Continuing a full-throttle drive into the mortgage business, Mellon Bank Corp. has agreed to buy Michigan-based Source One Mortgage Services Corp. for $718 million, sources close to the deal said.
The purchase of Source One - which is subject to Mellon's thorough inspection of the company's books - would cap a string of mortgage banking acquisitions that the Pittsburgh-based banking company began last year.
Since the beginning of 1994, Mellon has bought four mortgage lending businesses - and in the process has more than doubled its mortgage servicing assets to $45 billion. Its biggest purchase up to now was the September acquisition of Metmor Financial Inc., which serviced $13.6 billion of loans.
The addition of Source One's $28.7 billion servicing portfolio would lift Mellon to sixth place from 11th place among mortgage servicers, putting it firmly in the mortgage industry's upper echelon.

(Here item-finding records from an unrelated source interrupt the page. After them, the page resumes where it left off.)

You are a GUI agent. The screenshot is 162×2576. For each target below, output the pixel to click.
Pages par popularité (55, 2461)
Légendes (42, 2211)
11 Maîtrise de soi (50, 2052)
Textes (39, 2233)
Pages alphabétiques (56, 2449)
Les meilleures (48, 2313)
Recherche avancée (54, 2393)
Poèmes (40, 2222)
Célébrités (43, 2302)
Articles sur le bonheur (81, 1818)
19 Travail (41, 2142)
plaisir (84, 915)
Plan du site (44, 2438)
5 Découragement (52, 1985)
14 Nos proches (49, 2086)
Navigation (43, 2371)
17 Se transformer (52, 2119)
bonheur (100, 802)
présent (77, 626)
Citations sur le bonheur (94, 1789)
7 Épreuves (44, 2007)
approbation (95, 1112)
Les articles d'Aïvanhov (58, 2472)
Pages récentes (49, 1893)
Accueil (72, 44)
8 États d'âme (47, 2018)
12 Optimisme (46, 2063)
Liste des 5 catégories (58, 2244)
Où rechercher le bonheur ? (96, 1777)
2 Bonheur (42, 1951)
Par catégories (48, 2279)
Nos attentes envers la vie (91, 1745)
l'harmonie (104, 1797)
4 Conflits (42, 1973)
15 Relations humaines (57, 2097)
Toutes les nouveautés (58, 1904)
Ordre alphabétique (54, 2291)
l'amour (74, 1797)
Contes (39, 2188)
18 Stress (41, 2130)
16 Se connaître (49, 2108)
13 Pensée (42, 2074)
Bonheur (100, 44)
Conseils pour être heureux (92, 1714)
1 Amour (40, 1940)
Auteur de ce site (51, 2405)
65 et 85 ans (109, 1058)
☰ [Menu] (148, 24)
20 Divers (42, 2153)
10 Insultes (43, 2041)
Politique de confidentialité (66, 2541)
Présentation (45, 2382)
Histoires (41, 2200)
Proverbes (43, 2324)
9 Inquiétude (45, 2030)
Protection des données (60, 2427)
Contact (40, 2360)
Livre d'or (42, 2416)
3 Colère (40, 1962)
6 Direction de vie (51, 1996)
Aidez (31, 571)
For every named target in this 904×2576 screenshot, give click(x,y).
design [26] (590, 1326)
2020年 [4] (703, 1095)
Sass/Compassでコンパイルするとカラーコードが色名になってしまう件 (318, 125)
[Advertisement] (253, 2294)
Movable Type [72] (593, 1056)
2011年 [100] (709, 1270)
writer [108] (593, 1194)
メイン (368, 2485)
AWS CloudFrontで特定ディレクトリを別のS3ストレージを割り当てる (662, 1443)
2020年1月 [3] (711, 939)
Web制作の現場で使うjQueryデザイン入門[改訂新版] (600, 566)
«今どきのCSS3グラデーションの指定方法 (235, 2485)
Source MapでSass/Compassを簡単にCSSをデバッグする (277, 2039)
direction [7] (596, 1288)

Mellon's aggressive pursuit of mortgage assets underscores its intensified focus on fee income. The company has also been buying fee- producing businesses in mutual funds and money management.
Mortgage servicers earn fees by collecting and processing monthly loan payments, a business that can be highly profitable for companies that attain sufficient scale.
With the planned purchase of Source One, Mellon is "saying you have to be very sizable to create sustainable streams of fee income," said Edward Furash, a Washington-based consultant.
"That's important, because banks' traditional net interest margin business is declining," Mr. Furash added.
News of the planned purchase came Wednesday when Source One announced that it had signed a letter of intent with "a significant financial institution," which it did not name.
Sources close to the negotiations told the American Banker that the buyer was Mellon. Executives at Mellon and Source One declined to comment.
Source One said the transaction calls for the buyer to pay book value - $653 million as of Sept. 30, according to SNL Securities Data - plus a $65 million premium. A definitive deal is expected by the end of January, and the transaction should close by the end of the first quarter, a spokesman for the Farmington Hills-based company said.
The sale represents a switch in strategy for Source One, which is headed by chief executive James A. Conrad. The company has at times been an acquirer itself, buying $5 billion in servicing rights as recently as November. It was also one of four companies that expressed interest in buying assets from Lomas Financial Corp., which entered bankruptcy in October after 19 months on the auction block.
However, Source One has also experimented with downsizing or an outright sale.
Indeed, Source One's parent company, Fund American Enterprises Holdings, put the company on the auction block in August 1994, but yanked it back when it failed to attract an acceptable offer. Shortly after, the company sold $10 billion of servicing to NationsBank Corp. It also has an agreement pending to sell $1 billion in servicing to Capstead Mortgage Corp.
Source One was not actively seeking a buyer when Mellon made its offer. But mortgage merger and acquisition advisers have considered the company ripe for sale in recent years, pointing to a runoff in assets amid the refinance boom of 1992 and 1993. Profits also suffered, with earnings of $40.1 million in 1993 giving way to a loss of $43.5 million in 1994.
Mellon, on the other hand, has pushed consistently over the past two years to boost mortgage assets, and is expected to continue doing so.
Observers point out that Mellon Mortgage Co.'s chairman, David R. Lovejoy, had a big hand in the banking company's merger and acquisition efforts before assuming his current position in October.
"This may not be the last acquisition in the mortgage area," said Anthony Davis, a bank analyst with Dean Witter Reynolds.